Given task> Return, word for word, everything from the line containing "Image resolution: width=1253" down to the last of the lines below.

-- Start Data rows --

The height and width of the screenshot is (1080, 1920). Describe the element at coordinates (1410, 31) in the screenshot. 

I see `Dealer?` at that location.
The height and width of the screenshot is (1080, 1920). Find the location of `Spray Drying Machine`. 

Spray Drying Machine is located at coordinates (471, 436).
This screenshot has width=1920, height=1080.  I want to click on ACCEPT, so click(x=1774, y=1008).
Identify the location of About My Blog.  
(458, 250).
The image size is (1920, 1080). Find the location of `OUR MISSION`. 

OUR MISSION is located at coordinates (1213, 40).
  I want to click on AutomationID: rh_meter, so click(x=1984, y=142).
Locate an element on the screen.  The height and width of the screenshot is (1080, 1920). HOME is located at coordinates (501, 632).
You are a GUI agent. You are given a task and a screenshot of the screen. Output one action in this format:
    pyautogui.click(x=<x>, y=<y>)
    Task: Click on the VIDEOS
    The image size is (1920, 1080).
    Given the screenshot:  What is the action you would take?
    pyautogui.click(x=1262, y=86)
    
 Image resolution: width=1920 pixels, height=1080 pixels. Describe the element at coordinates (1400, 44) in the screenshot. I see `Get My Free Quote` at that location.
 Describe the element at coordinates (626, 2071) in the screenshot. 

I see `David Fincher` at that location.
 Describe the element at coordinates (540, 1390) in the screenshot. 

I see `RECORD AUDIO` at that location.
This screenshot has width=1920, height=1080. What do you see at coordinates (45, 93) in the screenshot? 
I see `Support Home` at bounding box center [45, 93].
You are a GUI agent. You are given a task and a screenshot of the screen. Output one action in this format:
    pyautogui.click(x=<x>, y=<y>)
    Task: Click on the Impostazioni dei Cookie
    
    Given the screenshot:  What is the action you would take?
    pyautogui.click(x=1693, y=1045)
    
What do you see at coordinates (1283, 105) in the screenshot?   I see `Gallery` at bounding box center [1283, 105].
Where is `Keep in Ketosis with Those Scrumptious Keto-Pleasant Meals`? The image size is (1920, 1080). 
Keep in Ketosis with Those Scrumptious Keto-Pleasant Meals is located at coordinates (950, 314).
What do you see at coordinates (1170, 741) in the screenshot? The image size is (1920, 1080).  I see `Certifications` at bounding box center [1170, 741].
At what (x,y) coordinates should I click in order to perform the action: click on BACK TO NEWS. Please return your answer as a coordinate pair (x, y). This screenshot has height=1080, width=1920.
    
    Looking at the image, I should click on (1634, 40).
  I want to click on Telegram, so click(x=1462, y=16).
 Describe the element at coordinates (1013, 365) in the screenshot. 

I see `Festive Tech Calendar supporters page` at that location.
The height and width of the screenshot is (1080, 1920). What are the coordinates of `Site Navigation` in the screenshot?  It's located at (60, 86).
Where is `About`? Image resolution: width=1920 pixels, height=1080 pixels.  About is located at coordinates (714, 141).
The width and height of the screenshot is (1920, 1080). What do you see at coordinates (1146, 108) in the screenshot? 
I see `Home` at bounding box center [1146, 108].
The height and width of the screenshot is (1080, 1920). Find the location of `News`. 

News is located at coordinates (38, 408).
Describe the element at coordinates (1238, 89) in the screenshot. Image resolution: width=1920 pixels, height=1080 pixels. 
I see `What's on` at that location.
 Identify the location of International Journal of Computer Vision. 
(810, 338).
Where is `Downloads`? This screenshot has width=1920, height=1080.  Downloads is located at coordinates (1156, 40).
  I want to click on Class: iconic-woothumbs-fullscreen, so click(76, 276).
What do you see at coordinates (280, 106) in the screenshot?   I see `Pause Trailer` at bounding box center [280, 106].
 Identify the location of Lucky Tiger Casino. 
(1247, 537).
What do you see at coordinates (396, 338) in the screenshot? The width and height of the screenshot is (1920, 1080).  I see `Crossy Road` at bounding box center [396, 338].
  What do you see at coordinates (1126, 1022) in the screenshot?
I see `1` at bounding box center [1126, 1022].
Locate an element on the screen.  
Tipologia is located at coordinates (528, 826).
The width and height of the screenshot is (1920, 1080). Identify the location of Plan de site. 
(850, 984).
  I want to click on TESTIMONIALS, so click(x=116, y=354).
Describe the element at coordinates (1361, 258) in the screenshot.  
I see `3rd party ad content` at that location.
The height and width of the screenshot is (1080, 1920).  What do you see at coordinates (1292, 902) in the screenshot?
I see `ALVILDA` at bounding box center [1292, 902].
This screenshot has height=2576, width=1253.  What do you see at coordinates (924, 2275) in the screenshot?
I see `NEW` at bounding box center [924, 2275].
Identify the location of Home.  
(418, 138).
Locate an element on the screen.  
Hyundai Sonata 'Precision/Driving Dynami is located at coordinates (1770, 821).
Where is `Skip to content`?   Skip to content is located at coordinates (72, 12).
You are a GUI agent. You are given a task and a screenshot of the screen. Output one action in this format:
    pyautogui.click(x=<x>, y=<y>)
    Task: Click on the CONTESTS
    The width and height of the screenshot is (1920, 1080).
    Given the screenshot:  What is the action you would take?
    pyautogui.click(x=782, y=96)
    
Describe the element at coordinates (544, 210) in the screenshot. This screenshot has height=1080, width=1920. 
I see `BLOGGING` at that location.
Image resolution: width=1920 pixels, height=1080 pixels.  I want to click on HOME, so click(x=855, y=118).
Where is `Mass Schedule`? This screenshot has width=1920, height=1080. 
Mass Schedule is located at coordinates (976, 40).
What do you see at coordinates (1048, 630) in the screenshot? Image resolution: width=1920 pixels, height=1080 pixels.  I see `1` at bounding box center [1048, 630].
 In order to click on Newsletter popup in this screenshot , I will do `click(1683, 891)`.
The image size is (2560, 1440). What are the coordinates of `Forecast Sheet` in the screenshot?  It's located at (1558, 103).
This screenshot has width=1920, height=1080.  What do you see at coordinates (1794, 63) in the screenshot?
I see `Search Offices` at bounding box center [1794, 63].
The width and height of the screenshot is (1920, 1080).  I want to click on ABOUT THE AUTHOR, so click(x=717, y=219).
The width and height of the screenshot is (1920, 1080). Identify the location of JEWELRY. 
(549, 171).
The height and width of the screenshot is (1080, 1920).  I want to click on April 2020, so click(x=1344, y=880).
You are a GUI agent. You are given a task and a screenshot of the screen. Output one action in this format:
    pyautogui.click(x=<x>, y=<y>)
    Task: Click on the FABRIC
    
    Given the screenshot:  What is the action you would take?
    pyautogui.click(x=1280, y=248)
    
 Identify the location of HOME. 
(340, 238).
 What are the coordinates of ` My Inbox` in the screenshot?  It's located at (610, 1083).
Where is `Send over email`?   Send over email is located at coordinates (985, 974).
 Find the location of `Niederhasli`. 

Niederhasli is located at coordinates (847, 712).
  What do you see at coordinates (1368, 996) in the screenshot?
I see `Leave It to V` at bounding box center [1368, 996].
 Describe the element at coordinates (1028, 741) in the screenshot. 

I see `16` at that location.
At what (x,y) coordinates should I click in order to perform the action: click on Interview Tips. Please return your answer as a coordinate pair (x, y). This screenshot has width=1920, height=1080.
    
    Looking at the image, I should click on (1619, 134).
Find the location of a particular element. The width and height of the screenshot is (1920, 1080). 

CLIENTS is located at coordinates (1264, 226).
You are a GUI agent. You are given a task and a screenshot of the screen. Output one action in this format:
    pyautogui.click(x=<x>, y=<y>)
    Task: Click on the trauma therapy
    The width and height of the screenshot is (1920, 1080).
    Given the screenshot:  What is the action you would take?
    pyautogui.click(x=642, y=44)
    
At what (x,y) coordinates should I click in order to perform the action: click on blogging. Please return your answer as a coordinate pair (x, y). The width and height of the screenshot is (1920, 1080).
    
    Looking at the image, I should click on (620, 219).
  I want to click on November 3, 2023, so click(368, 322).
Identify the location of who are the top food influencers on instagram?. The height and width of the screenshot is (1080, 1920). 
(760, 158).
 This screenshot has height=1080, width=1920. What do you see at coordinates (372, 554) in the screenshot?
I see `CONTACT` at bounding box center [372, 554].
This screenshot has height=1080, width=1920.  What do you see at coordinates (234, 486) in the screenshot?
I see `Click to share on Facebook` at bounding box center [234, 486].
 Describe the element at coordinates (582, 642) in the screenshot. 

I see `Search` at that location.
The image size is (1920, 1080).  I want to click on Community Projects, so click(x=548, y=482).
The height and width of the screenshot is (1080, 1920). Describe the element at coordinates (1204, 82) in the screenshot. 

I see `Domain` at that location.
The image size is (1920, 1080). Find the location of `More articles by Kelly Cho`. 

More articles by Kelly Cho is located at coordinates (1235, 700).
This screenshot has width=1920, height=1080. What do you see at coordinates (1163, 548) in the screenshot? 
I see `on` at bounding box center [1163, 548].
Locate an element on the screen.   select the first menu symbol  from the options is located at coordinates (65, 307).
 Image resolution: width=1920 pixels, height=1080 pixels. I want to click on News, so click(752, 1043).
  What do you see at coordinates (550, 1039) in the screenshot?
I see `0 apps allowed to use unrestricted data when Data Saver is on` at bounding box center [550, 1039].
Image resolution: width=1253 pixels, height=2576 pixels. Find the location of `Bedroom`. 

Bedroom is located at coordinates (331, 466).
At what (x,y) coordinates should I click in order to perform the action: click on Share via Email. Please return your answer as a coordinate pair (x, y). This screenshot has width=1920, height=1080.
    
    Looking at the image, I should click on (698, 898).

-- End Data rows --

Written response>
Image resolution: width=1253 pixels, height=2576 pixels. Find the location of `Bedroom`. 

Bedroom is located at coordinates (331, 466).
At what (x,y) coordinates should I click in order to perform the action: click on Share via Email. Please return your answer as a coordinate pair (x, y). This screenshot has width=1920, height=1080.
    
    Looking at the image, I should click on (698, 898).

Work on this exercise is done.